June 18 (Reuters) - Texas Instruments ( TXN ) said it
would spend more than $60 billion to expand its U.S.
manufacturing footprint, the latest chipmaker to ramp up
domestic production amid pressure from the Trump administration
to reshore the semiconductor supply chain.
The funds will be used to build or expand seven chip-making
facilities in Texas as well as Utah, and will create 60,000
jobs, TI said on Wednesday, calling it the "largest investment
in foundational semiconductor manufacturing in U.S. history".
The company did not give a timeline for the investment.

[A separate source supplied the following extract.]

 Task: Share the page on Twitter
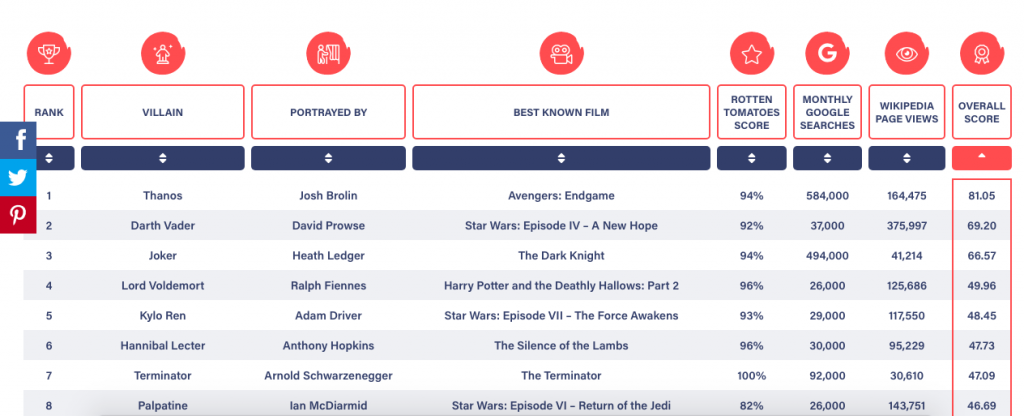(18, 178)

Unlike AI chip firms Nvidia ( NVDA ) and AMD, TI
makes analog or foundational chips used in everyday devices such
as smartphones, cars and medical devices, giving it a large
client base that includes Apple ( AAPL ), SpaceX and Ford Motor ( F )
.
The spending pledge follows similar announcements from
others in the semiconductor industry, including Micron,
which said last week that it would expand its U.S. investment by
$30 billion, taking its planned spending to $200 billion.
Analysts have said they see the spending commitments as
overtures to U.S. President Donald Trump, who has repeatedly
threatened to kill the $52.7 billion 2022 CHIPS and Science Act
and warned of potential new tariffs on semiconductor imports.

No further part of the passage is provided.